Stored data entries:
*** Begin section ***

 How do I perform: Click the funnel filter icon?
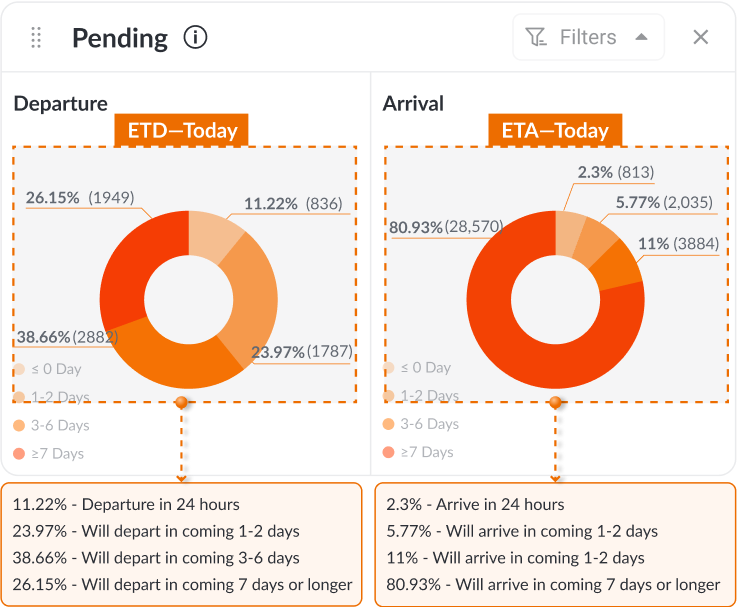(x=537, y=38)
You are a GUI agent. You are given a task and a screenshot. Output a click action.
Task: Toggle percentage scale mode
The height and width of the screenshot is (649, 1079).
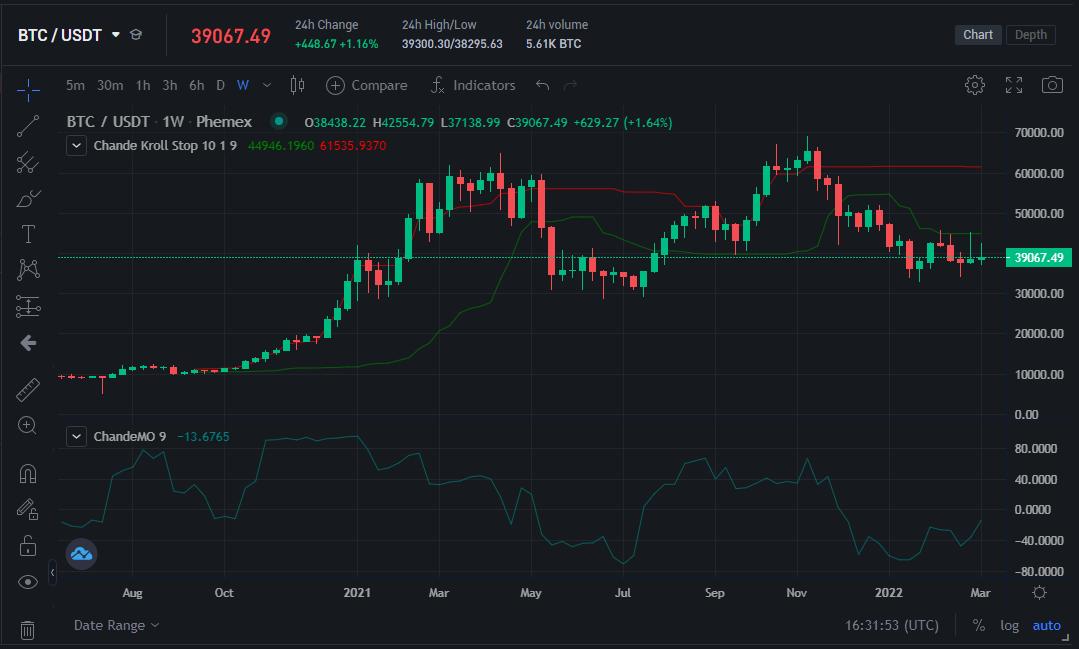978,625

*** End section ***

Description of the task: Locate the line containing "Task: Toggle percentage scale mode" in the records above, then output it and every line after it through the last, excluding pictures.

Reply:
Task: Toggle percentage scale mode
The height and width of the screenshot is (649, 1079).
978,625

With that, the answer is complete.